Very different from the nominally representational styles of Batura and Stockman is the abstraction of Louisville artist Michael Criswell. Criswell's "Icarus" is an oil-on-canvas diptych; across the middle of both panels is a pair of oval shapes in a vibrant red, evocative of Icarus's wax wings. Connected to one another by an inverted figure--Icarus himself--the red forms are set in front of a flaming yellow field, suggestive of the sun, where the mythological Icarus tried to fly.

In the center room is a gorgeous photo by the late and infamous Robert Mapplethorpe. As he has before, Judish catches Mapplethorpe, who is best remembered for his in-your-face male nudes, in a more lyrical mood. "Poppy," a 1988 gelatin silver print, is a portrait of a white flower against a rich black background. Hung next to the Mapplethorpe are two pieces that pay homage to the master: Kevin O'Connell's pair of platinum/palladium prints of blossoms, "Dying Hibiscus #2" and "Dying Hibiscus #3." O'Connell lives in Denver.

Across the room are a pair of David Sharpe's signature photo manipulations, in which he creates unique images in black-and-white silver prints using primitive cameras. The Denver photographer's subject is the landscape, but as a result of assembling multiple shots, the pieces are nearly abstract.

In the center of the back gallery is a floor sculpture by Denver's energetic Emmett Culligan. The untitled piece is made of steel, pine and river rock. The beautifully finished steel rod, which is mounted on a square base, holds a pine ice-cream cone topped by the river rock, which looks like a scoop of ice cream.

Behind the Culligan are a pair of spectacular John Hull acrylic-on-canvas paintings. Hull, who lives south of Denver after many years back East, is interested in capturing the psychological tension of dangerous interactions. In this year's "Anvil of Despair," a shirtless man, his back to us, is being confronted by a cop with his gun drawn. The setting is a backcountry gas station at night, with the figure of a lonely stray dog in the foreground adding a particularly poignant touch. In "Where the Sidewalk Ends," a young woman is about to be assaulted. Hull's meticulous technique, reminiscent of the old masters', is a striking counterpoint to the criminal elements that are his chief subjects.
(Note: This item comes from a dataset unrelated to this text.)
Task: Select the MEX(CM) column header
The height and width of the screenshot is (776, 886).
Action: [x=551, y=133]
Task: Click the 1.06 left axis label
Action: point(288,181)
Judish has pushed the show to the limits of his gallery, extending it into a conference room and the office. In these elegant, if tight, spaces are several interesting things, including a dozen of Evan Colbert's paint-chip compositions titled "12 Colors." The Denver artist uses acrylic and ink on wood to create small panels that pair a color field with a printed name for each shade. Also found here is a 1996 oil painting encrusted with Austrian crystals by Boulder artist Kay Miller; Judish has just signed Miller as one of the gallery's regulars.

Surely there are some who will think that the two exhibits are copouts because they've been put together out of each gallery's closets and back rooms. But it hardly matters where the stuff came from when the strength of both shows is that they expose us to the varied work of so many different contemporary artists.

Landscape x 7 + 2 Upstairs & 3 Outside, through August 21 at the William Havu Gallery, 1040 Cherokee Street, 303-893-2360.

Summer Stock, through September 4 at Ron Judish Fine Arts, 1617 Wazee Street, 303-571-5556.